_MATERIAL TO PROCESS_:
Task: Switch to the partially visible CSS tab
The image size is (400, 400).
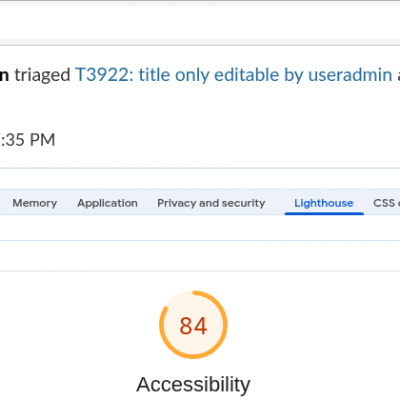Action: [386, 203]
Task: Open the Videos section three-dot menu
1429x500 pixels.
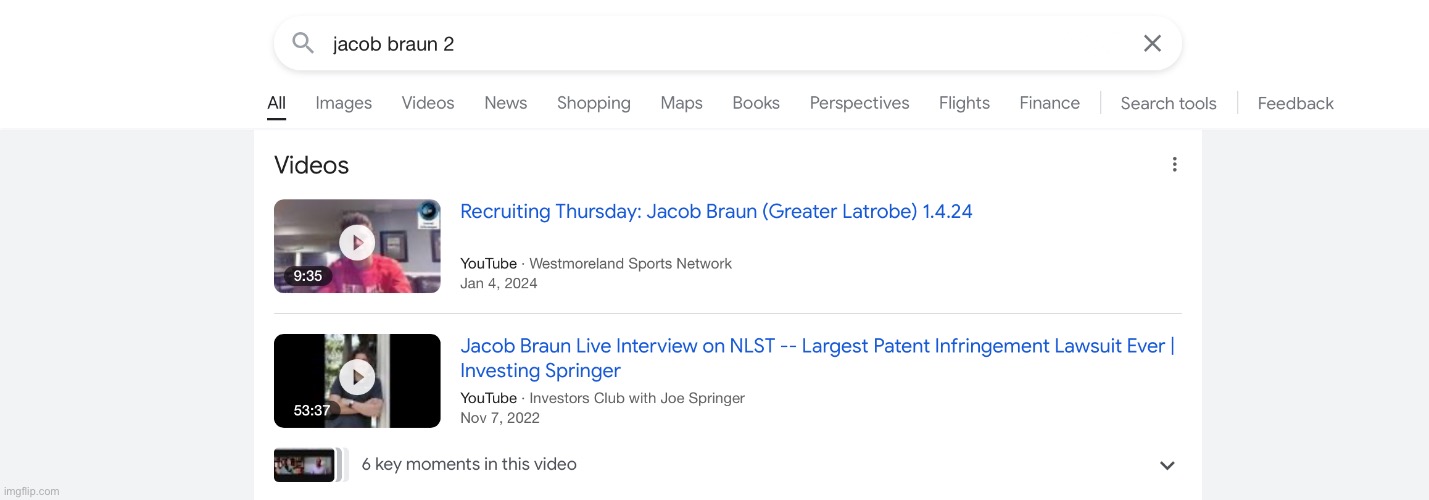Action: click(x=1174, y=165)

...

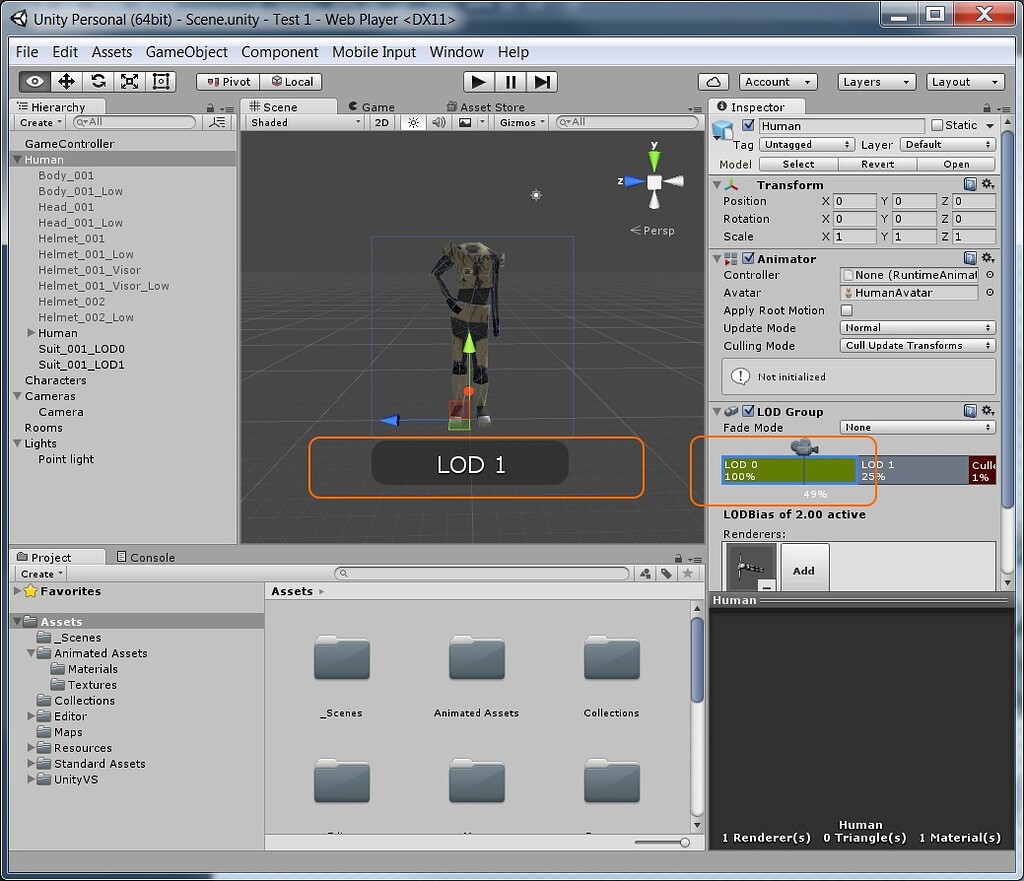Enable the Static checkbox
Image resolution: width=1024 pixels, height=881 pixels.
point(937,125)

...

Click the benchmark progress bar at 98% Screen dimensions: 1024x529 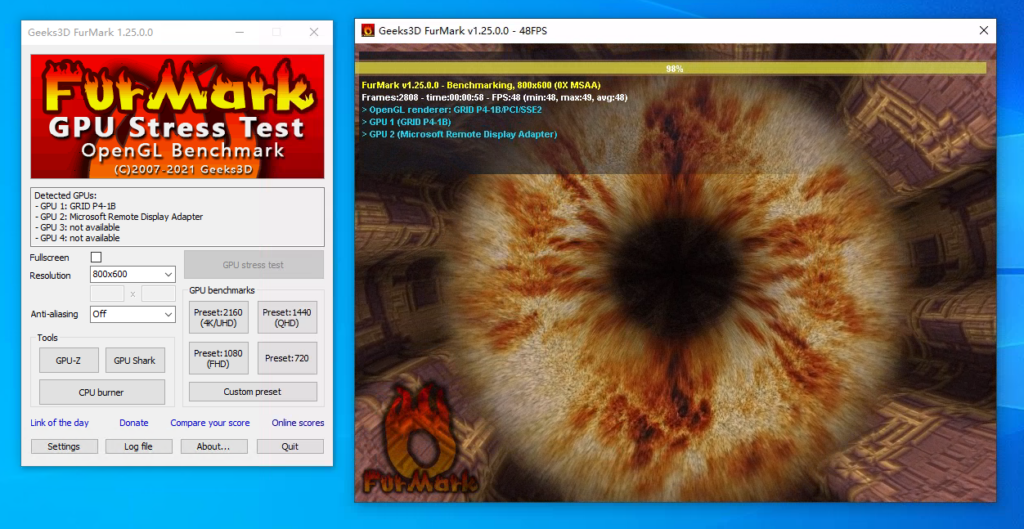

_GIVEN TASK_:
Reproduce the entries from the line with "Task: Switch to the partially visible CSS tab" up to and including the line with "Action: click(x=1174, y=165)", renaming "three-dot menu" to "overflow menu" and keeping everything else unchanged. Leave the pictures out.

_ANSWER TO THE PROBLEM_:
Task: Switch to the partially visible CSS tab
The image size is (400, 400).
Action: [386, 203]
Task: Open the Videos section overflow menu
1429x500 pixels.
Action: click(x=1174, y=165)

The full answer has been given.